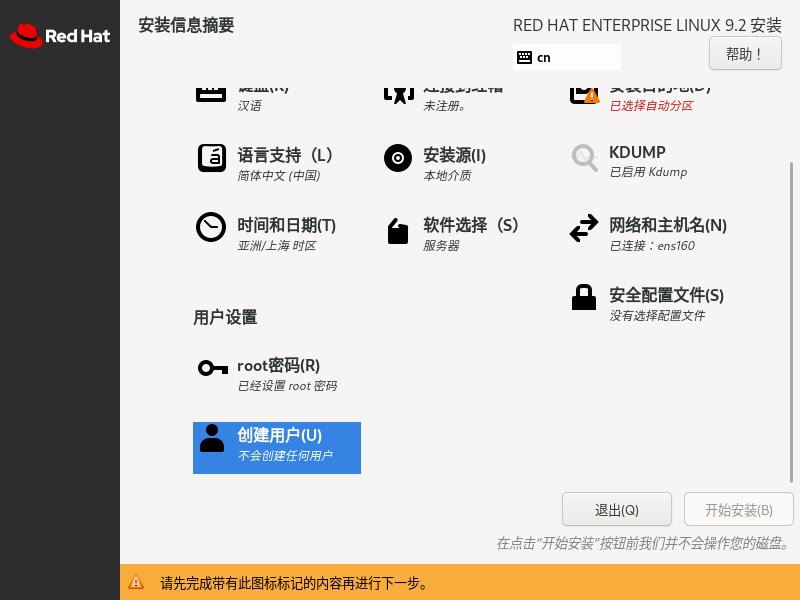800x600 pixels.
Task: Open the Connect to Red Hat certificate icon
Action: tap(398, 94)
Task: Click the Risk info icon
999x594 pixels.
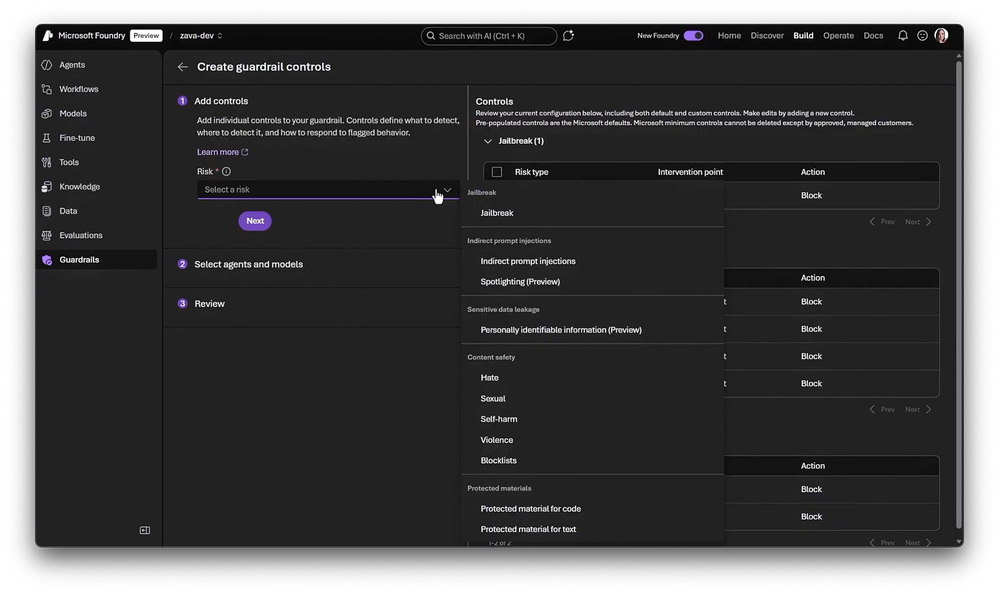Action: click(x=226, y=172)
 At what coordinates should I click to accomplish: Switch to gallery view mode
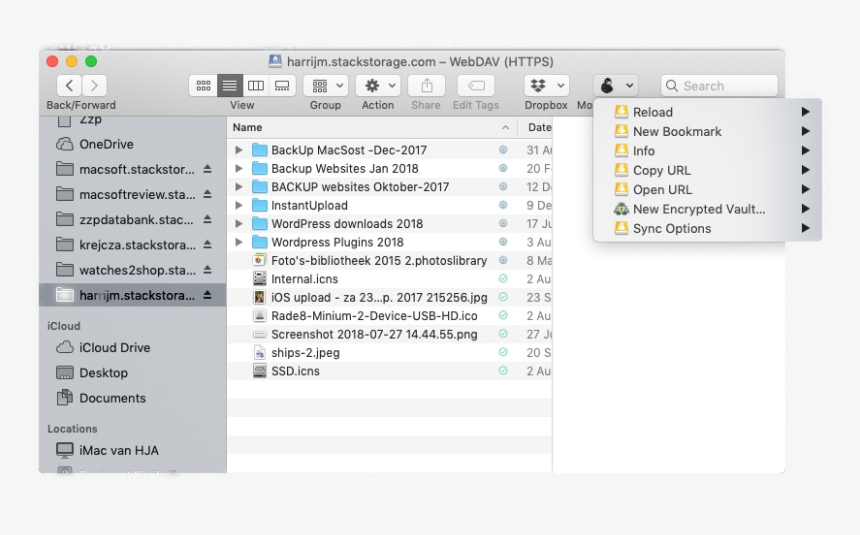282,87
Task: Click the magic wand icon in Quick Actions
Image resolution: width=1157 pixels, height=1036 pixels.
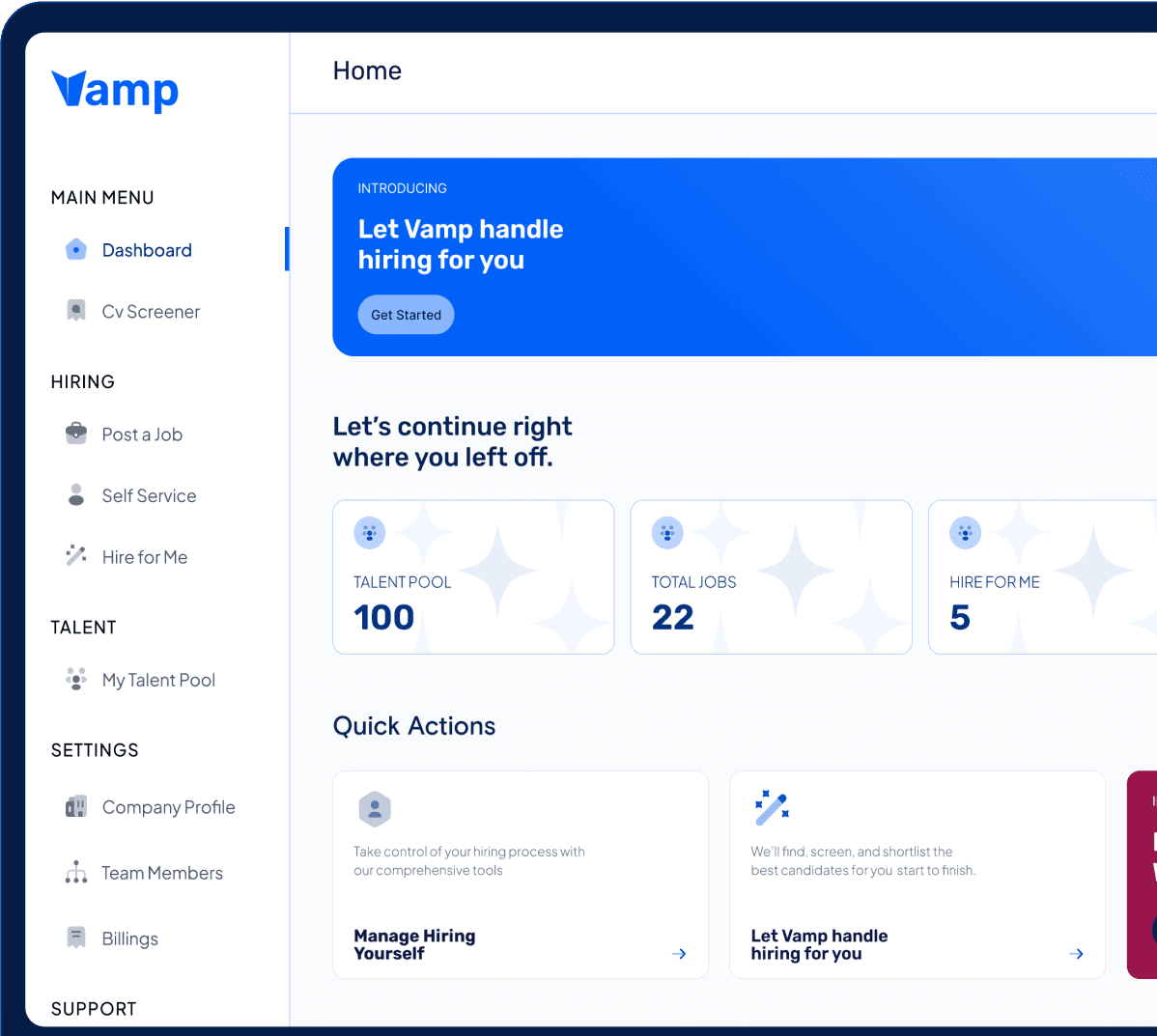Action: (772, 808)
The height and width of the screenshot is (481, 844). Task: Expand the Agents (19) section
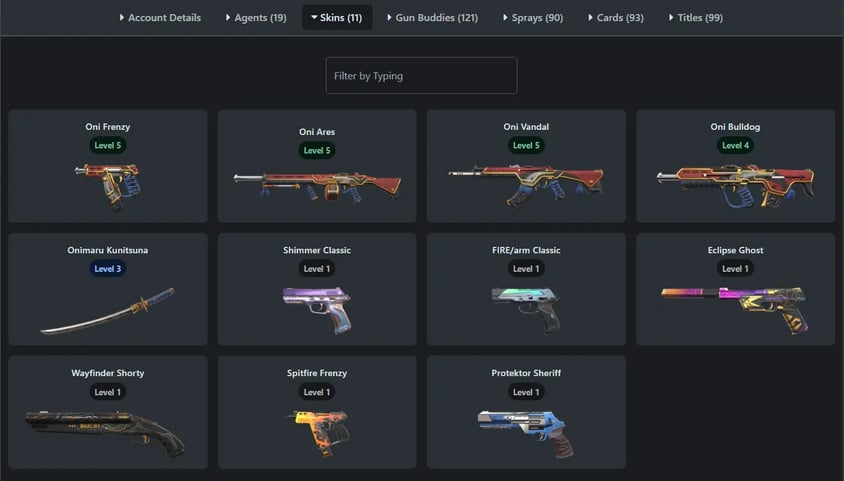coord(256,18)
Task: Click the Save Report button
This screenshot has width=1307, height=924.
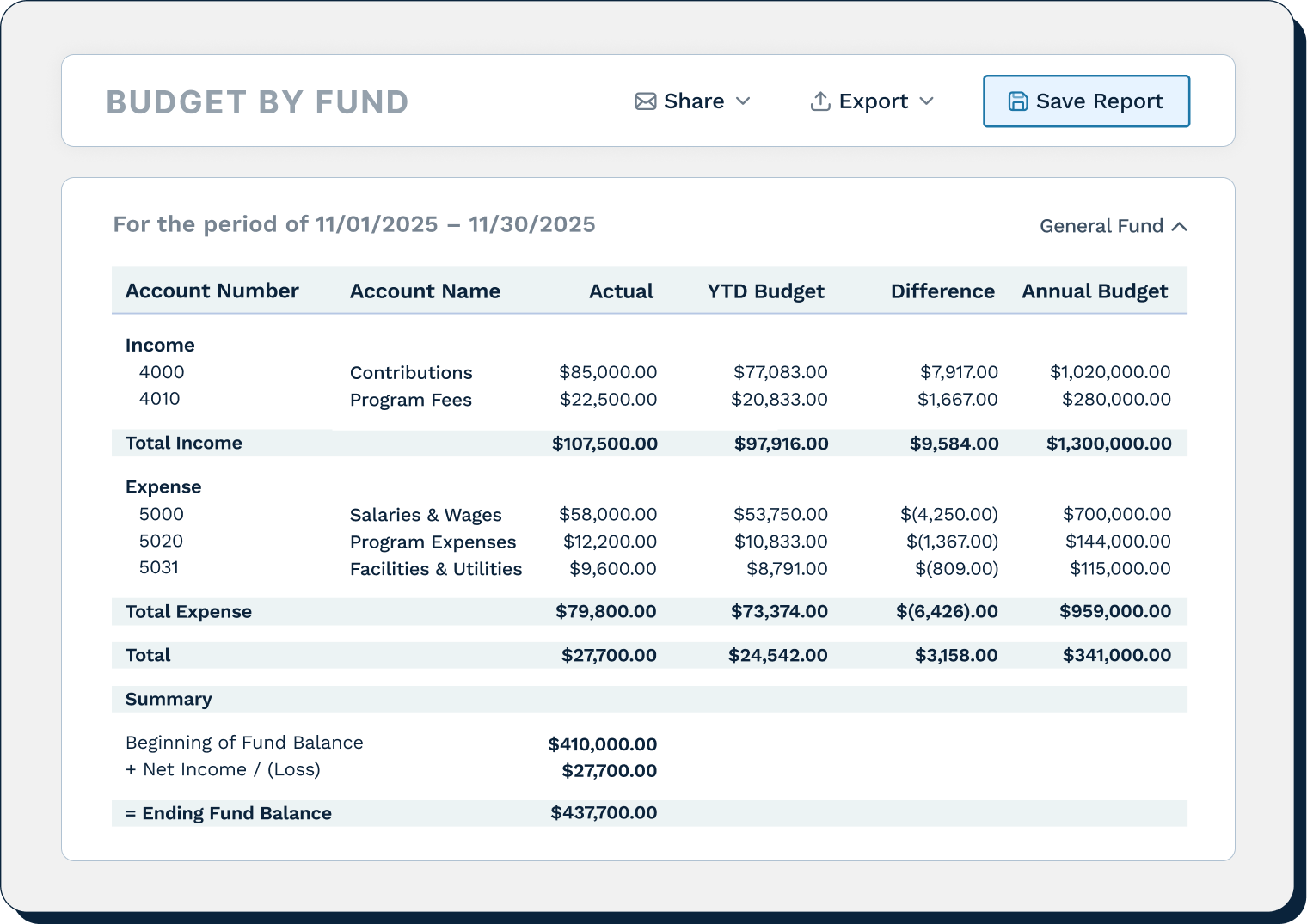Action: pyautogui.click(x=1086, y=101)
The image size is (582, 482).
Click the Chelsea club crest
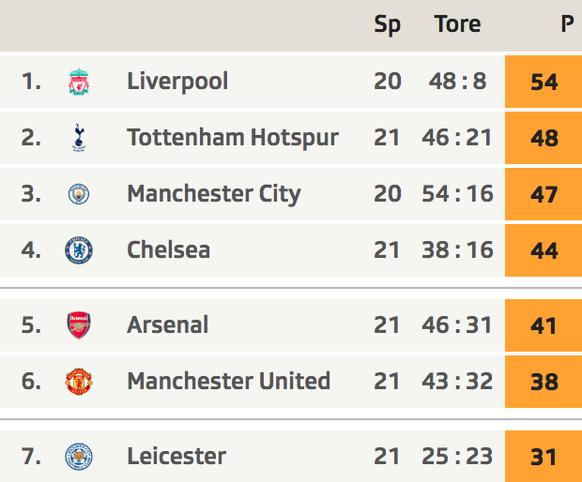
◆ ◆ ◆ ◆ ◆ ◆ ◆
The task: I would like an exact copy of the lines from the one holding "The image size is (582, 482)." through the last line of the entries above, with the pictures left out.

Output below:
The image size is (582, 482).
Click the Chelsea club crest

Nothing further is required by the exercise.